Exercise data »
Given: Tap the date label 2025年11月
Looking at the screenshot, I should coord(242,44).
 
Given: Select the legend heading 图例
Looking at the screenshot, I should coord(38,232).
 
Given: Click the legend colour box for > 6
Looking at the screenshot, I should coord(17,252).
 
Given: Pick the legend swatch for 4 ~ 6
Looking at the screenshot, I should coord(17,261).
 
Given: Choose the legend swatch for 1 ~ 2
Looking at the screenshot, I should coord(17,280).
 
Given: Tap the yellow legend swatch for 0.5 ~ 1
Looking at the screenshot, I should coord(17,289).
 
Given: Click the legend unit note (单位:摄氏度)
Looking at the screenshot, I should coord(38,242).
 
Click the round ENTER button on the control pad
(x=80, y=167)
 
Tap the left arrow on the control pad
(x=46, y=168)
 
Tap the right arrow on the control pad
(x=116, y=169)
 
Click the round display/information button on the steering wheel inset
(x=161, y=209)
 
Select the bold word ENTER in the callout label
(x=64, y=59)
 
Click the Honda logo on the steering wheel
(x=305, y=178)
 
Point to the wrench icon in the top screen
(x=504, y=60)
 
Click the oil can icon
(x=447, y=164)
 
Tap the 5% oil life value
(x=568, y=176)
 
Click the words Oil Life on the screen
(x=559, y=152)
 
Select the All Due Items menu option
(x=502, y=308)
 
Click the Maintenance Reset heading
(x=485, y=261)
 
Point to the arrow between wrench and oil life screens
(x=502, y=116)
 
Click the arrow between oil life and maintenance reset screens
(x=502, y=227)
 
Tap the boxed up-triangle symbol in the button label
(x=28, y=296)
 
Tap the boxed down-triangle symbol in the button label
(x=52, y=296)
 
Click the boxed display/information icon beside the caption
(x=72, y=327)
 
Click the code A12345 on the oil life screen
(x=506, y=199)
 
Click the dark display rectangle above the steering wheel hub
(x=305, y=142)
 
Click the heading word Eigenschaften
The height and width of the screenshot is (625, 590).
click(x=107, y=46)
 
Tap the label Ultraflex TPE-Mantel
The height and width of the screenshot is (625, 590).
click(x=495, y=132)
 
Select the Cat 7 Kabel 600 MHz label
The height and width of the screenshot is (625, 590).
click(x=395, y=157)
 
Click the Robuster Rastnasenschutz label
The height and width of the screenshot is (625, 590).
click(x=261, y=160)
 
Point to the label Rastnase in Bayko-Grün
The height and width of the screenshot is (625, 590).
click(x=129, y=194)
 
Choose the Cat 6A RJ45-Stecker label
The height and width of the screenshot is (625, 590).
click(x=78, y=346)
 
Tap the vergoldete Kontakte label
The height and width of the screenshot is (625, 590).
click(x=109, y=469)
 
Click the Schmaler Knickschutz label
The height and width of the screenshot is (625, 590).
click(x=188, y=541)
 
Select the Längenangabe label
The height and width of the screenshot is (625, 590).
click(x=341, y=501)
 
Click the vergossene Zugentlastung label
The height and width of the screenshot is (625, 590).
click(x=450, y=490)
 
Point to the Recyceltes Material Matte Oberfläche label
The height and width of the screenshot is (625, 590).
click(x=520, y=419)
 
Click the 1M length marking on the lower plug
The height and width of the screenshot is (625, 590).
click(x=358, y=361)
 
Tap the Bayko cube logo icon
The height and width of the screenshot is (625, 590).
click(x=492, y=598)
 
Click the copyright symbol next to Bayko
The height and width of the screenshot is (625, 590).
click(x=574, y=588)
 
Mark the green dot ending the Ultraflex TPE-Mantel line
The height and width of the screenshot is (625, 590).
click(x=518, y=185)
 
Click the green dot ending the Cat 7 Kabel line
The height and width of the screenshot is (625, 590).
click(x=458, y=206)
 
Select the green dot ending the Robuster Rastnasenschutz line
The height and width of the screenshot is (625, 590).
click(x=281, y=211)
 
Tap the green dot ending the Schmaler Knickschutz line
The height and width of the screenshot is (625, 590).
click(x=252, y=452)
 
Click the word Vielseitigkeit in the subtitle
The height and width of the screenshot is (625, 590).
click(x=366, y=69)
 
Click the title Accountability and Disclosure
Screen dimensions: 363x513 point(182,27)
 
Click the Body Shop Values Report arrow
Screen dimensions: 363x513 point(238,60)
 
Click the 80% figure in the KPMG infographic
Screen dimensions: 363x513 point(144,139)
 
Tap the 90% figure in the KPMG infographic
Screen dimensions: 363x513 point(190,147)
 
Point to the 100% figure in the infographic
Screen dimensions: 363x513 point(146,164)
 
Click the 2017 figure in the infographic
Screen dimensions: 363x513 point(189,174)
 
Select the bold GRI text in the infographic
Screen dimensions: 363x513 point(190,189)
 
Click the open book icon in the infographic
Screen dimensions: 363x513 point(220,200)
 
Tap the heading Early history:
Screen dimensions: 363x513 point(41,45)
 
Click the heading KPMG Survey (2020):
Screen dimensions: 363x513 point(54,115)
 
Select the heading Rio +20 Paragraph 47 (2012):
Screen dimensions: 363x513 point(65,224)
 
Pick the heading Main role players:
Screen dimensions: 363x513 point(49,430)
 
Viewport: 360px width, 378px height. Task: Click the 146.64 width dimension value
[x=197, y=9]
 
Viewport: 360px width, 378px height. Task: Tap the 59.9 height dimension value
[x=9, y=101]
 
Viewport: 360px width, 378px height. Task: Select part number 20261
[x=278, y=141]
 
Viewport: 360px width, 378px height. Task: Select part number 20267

Requirements »
Reproduce the records above, verbatim, from the line containing "Click the words Oil Life on the screen" through the line containing "click(x=450, y=490)", inclusive of both, and nothing else.

The result »
Click the words Oil Life on the screen
(x=559, y=152)
 
Select the All Due Items menu option
(x=502, y=308)
 
Click the Maintenance Reset heading
(x=485, y=261)
 
Point to the arrow between wrench and oil life screens
(x=502, y=116)
 
Click the arrow between oil life and maintenance reset screens
(x=502, y=227)
 
Tap the boxed up-triangle symbol in the button label
(x=28, y=296)
 
Tap the boxed down-triangle symbol in the button label
(x=52, y=296)
 
Click the boxed display/information icon beside the caption
(x=72, y=327)
 
Click the code A12345 on the oil life screen
(x=506, y=199)
 
Click the dark display rectangle above the steering wheel hub
(x=305, y=142)
 
Click the heading word Eigenschaften
The height and width of the screenshot is (625, 590).
click(x=107, y=46)
 
Tap the label Ultraflex TPE-Mantel
The height and width of the screenshot is (625, 590).
click(x=495, y=132)
 
Select the Cat 7 Kabel 600 MHz label
The height and width of the screenshot is (625, 590).
click(x=395, y=157)
 
Click the Robuster Rastnasenschutz label
The height and width of the screenshot is (625, 590).
click(x=261, y=160)
 
Point to the label Rastnase in Bayko-Grün
The height and width of the screenshot is (625, 590).
click(x=129, y=194)
 
Choose the Cat 6A RJ45-Stecker label
The height and width of the screenshot is (625, 590).
click(x=78, y=346)
 
Tap the vergoldete Kontakte label
The height and width of the screenshot is (625, 590).
click(x=109, y=469)
 
Click the Schmaler Knickschutz label
The height and width of the screenshot is (625, 590).
click(x=188, y=541)
 
Select the Längenangabe label
The height and width of the screenshot is (625, 590).
click(x=341, y=501)
 
Click the vergossene Zugentlastung label
The height and width of the screenshot is (625, 590).
click(x=450, y=490)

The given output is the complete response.